▸ Task goal: Give the number of lines in the records below that include "browser". Reply with that number alone.

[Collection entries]

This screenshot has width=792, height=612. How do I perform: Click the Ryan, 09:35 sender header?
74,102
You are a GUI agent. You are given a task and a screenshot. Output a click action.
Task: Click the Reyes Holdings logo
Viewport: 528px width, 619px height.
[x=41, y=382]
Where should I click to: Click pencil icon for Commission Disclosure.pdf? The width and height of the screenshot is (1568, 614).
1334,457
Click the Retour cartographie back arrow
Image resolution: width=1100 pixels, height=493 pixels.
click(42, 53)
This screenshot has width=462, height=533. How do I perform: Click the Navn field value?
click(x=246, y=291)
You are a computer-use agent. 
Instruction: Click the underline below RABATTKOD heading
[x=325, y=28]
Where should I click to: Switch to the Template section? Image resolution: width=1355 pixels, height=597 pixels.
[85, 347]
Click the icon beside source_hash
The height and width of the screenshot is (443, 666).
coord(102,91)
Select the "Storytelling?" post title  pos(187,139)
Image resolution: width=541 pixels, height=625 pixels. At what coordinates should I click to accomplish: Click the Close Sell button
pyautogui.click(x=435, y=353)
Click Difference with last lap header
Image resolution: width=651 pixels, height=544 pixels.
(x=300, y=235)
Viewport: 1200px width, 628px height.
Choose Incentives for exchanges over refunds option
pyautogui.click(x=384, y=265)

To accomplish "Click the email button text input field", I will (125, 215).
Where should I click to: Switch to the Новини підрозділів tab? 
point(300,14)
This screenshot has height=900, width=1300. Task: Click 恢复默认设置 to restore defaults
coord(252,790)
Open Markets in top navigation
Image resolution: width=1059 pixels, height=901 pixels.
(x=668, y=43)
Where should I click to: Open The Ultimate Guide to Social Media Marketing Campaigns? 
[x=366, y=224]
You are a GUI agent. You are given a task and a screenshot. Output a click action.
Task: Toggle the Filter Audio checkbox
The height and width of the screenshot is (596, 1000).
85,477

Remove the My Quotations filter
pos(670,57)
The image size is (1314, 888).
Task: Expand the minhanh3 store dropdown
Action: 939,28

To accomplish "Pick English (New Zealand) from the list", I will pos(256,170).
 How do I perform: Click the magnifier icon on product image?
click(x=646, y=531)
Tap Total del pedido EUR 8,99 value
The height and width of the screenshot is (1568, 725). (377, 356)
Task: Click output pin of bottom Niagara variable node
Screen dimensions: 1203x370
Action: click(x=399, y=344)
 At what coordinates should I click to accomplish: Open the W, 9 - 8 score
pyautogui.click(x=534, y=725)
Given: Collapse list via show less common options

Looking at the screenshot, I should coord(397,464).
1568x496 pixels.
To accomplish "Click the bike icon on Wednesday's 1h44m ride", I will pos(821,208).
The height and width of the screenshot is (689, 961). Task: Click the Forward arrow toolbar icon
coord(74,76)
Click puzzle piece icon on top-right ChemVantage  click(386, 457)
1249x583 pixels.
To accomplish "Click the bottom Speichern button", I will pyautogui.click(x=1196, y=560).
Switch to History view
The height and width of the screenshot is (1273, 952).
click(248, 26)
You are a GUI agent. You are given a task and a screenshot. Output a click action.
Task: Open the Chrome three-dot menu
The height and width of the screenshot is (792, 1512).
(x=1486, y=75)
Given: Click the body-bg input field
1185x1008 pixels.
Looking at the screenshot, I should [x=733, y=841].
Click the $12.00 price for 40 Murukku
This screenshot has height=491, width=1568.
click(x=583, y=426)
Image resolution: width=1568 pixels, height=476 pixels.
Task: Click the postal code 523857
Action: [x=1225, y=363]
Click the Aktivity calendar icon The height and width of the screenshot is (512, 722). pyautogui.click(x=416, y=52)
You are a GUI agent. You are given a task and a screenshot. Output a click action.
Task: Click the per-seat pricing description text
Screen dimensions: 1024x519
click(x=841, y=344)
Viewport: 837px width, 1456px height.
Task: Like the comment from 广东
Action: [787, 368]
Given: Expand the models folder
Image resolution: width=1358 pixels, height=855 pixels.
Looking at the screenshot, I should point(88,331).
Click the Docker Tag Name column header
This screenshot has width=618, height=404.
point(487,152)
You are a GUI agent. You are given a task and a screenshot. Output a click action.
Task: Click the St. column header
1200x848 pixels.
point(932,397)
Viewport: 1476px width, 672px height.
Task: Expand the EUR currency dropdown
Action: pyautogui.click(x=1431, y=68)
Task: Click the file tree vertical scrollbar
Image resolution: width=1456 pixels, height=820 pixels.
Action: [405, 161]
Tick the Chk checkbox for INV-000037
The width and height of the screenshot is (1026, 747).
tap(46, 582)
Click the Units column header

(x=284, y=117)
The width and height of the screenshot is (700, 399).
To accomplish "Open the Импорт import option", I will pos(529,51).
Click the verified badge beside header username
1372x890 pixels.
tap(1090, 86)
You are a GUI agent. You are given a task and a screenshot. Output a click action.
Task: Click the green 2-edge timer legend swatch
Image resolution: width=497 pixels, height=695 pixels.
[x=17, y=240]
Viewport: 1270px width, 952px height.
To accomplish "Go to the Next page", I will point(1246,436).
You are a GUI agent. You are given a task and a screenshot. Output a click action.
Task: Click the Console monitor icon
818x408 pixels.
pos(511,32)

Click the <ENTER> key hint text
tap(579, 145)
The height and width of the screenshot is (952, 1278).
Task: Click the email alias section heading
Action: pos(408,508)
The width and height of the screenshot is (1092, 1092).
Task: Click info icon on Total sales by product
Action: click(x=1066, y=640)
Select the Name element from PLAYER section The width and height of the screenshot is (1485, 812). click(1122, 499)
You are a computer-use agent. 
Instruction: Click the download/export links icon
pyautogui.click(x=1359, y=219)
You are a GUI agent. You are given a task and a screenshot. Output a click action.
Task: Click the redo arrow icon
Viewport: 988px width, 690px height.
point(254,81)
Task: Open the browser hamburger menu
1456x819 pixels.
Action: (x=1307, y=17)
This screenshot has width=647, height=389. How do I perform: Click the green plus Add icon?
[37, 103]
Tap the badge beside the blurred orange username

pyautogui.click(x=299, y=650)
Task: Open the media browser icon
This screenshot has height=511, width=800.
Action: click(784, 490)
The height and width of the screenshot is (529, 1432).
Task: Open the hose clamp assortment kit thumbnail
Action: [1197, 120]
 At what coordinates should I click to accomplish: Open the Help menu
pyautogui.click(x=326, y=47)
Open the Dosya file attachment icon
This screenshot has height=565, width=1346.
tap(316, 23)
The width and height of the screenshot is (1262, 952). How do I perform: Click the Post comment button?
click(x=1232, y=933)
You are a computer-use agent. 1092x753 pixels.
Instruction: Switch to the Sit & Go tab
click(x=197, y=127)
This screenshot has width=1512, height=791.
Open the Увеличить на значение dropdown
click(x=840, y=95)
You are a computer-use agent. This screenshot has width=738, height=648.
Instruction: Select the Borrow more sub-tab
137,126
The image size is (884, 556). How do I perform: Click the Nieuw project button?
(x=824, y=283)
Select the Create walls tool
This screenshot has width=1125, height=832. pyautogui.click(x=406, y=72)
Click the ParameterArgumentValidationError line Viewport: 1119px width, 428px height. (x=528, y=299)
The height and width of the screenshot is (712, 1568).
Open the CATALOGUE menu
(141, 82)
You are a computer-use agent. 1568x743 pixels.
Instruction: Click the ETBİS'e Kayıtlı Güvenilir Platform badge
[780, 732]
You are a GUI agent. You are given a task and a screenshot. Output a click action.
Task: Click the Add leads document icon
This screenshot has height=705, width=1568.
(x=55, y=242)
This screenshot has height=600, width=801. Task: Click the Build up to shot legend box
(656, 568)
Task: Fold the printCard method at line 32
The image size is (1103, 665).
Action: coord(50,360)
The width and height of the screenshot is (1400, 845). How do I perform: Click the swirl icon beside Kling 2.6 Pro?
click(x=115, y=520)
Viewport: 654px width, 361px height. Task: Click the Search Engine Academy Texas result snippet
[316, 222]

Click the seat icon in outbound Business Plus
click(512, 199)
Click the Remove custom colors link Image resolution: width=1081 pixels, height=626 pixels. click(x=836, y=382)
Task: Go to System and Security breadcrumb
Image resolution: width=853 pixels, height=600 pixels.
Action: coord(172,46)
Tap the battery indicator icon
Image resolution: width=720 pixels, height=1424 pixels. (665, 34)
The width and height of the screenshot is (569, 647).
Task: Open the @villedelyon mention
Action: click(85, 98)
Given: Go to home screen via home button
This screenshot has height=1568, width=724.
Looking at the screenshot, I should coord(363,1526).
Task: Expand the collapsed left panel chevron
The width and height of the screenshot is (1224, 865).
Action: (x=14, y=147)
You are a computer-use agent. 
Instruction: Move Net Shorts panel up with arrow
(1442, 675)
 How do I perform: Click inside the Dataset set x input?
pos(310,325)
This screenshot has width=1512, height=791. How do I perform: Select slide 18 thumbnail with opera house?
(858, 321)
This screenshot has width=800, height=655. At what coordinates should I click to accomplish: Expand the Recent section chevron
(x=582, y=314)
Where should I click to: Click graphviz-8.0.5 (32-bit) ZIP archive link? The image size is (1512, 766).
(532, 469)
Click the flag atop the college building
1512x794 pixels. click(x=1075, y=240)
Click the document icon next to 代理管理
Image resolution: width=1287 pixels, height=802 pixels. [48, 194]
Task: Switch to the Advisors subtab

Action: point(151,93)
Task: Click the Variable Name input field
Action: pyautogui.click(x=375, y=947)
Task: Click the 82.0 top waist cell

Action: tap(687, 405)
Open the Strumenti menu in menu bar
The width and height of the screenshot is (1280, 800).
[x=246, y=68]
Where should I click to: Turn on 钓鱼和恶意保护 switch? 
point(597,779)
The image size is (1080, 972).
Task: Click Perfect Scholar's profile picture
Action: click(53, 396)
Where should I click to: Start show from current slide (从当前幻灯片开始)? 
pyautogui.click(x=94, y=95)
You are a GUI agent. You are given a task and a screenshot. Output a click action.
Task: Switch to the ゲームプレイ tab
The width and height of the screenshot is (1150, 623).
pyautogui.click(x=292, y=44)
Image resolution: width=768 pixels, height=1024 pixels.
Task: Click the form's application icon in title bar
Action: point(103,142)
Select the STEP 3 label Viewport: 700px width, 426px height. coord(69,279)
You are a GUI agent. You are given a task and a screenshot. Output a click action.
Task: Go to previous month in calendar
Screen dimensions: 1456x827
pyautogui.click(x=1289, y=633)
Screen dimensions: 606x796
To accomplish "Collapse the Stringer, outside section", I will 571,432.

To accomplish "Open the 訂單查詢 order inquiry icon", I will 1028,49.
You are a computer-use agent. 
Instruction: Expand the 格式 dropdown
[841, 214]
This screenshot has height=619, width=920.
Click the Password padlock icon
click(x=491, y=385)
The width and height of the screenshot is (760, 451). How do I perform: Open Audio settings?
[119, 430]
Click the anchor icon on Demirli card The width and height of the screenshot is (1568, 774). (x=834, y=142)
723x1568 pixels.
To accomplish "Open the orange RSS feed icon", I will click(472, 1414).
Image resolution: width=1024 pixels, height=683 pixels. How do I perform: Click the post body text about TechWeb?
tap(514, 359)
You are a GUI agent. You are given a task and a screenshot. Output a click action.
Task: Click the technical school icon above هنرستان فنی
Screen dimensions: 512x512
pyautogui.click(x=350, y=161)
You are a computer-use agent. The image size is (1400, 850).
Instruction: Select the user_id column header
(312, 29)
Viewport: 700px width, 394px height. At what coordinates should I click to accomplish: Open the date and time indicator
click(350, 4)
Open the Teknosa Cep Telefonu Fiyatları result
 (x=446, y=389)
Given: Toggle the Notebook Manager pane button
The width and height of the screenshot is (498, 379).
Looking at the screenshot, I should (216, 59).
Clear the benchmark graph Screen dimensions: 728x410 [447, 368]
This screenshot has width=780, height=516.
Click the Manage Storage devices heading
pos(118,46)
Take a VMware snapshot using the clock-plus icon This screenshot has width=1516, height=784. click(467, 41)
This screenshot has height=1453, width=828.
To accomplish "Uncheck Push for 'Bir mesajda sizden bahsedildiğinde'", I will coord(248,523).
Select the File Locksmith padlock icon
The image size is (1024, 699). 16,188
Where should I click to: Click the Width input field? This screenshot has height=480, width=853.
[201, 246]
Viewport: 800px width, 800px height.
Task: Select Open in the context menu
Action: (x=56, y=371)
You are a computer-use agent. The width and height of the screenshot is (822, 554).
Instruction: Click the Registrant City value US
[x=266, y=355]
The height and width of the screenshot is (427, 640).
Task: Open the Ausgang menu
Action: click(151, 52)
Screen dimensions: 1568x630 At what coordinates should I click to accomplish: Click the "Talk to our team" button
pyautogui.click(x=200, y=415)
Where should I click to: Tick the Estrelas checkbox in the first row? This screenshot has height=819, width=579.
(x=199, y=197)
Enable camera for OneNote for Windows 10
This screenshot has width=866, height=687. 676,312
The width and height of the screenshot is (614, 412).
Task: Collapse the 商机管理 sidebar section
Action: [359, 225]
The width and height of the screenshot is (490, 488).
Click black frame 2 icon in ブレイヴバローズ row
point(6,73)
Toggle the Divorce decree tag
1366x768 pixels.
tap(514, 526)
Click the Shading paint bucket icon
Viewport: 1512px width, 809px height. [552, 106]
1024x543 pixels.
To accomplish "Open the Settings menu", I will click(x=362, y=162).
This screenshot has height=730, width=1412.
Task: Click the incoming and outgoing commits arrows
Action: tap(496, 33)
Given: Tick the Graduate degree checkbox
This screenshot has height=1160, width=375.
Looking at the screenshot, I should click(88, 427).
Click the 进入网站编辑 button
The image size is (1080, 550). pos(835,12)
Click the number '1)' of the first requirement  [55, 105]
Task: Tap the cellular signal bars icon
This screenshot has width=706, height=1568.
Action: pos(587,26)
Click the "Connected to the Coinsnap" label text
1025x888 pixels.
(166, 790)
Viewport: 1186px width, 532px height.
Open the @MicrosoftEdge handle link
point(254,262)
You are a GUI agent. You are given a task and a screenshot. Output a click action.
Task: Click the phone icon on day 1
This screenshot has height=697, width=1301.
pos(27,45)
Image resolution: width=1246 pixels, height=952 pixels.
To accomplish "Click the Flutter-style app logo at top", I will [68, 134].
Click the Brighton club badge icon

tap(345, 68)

▸ Expected output: 2